### DIRECTIONS
Search the records below for "menu"; copy each line that has it.

### EXCERPTED RECORDS
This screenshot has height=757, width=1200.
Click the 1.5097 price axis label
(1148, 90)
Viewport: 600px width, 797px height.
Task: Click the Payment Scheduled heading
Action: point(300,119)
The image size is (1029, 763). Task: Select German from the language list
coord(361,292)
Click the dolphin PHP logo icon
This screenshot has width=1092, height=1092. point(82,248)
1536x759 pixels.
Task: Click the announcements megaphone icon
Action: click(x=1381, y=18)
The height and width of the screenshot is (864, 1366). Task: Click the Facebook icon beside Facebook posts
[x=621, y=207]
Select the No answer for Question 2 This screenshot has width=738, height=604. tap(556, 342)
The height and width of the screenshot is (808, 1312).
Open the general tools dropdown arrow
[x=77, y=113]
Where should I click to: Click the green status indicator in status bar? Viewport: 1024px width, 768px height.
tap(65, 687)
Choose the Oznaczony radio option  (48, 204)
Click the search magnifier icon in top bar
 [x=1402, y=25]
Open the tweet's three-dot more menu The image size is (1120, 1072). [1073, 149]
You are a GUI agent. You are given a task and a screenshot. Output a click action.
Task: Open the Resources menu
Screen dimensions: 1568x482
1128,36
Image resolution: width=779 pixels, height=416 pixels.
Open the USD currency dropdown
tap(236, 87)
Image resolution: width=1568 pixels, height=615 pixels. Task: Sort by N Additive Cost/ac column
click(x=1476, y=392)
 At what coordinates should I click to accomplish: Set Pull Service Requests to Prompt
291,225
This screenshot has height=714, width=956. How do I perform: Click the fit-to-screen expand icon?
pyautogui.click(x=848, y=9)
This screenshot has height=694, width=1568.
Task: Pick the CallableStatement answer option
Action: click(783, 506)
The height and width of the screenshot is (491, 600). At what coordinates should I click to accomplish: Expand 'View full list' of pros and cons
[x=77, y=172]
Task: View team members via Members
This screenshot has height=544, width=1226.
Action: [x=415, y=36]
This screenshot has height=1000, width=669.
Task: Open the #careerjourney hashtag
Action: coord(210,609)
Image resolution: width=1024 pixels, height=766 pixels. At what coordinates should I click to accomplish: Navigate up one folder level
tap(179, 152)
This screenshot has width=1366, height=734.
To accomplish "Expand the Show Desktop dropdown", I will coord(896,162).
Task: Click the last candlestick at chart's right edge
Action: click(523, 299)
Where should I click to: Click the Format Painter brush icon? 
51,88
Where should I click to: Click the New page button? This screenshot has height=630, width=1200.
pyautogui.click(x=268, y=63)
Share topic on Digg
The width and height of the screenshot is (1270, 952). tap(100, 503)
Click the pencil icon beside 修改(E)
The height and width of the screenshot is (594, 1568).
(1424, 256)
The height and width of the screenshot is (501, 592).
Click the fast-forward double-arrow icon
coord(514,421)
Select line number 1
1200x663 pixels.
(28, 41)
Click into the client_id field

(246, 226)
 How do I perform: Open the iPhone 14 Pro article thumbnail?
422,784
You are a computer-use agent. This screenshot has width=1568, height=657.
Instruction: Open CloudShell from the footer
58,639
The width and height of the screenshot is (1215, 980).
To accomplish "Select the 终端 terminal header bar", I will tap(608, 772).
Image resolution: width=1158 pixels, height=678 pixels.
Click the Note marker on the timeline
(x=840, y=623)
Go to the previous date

### RESULT FOR THIS EXERCISE
Open the tweet's three-dot more menu The image size is (1120, 1072). [1073, 149]
Task: Open the Resources menu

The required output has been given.